Thursday, June 19, 2014

Can Neuroscience Help Us Rewrite Our Most Traumatic Memories?

Memory “works a little bit more like a Wikipedia page,” Loftus said in a recent speech. “You can go in there and change it, but so can other people.”

Scientists were already aware that making a memory requires chemical activity in the brain. But neurons are programmed by our DNA, and they rarely change. On the other hand, synapses, the small gaps between neurons, turn out to be highly mutable.
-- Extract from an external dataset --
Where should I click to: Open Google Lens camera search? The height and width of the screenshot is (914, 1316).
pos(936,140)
Synaptic networks grow as we learn, often sprouting entirely new branches, based on the way that chemical messengers called neurotransmitters pass between neurons. “The growth and maintenance of new synaptic terminals makes memory persist,” Kandel wrote in his book “In Search of Memory: The Emergence of a New Science of Mind” (2006). “Thus, if you remember anything of this book, it will be because your brain is slightly different after you have finished reading it.”
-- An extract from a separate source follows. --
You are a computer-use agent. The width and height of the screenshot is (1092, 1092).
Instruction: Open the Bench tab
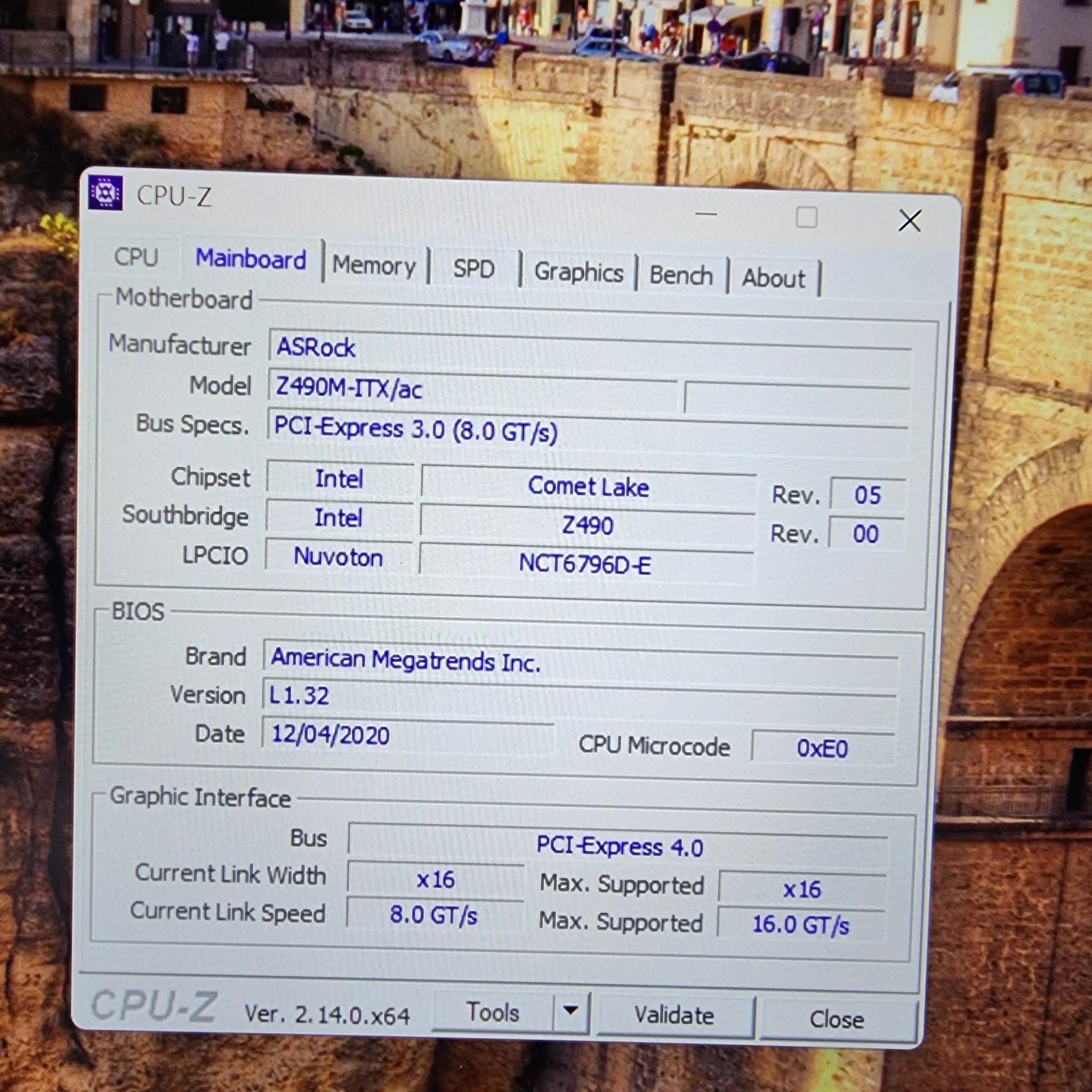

Nader was thrilled by the idea that one could watch an organism form a memory. “I was not trained as a neuroscientist in memory or in consolidation,” he told me recently on the phone from McGill University, where he is now a professor of psychology. “Kandel talked about the physiology of the neuron on the most basic level, and I was amazed. But I didn’t understand why a thing like that—the complete chemical production required to form a memory—would happen just once. I looked at the data and thought, What makes us so certain that, after our memories are formed, they are fixed forever?”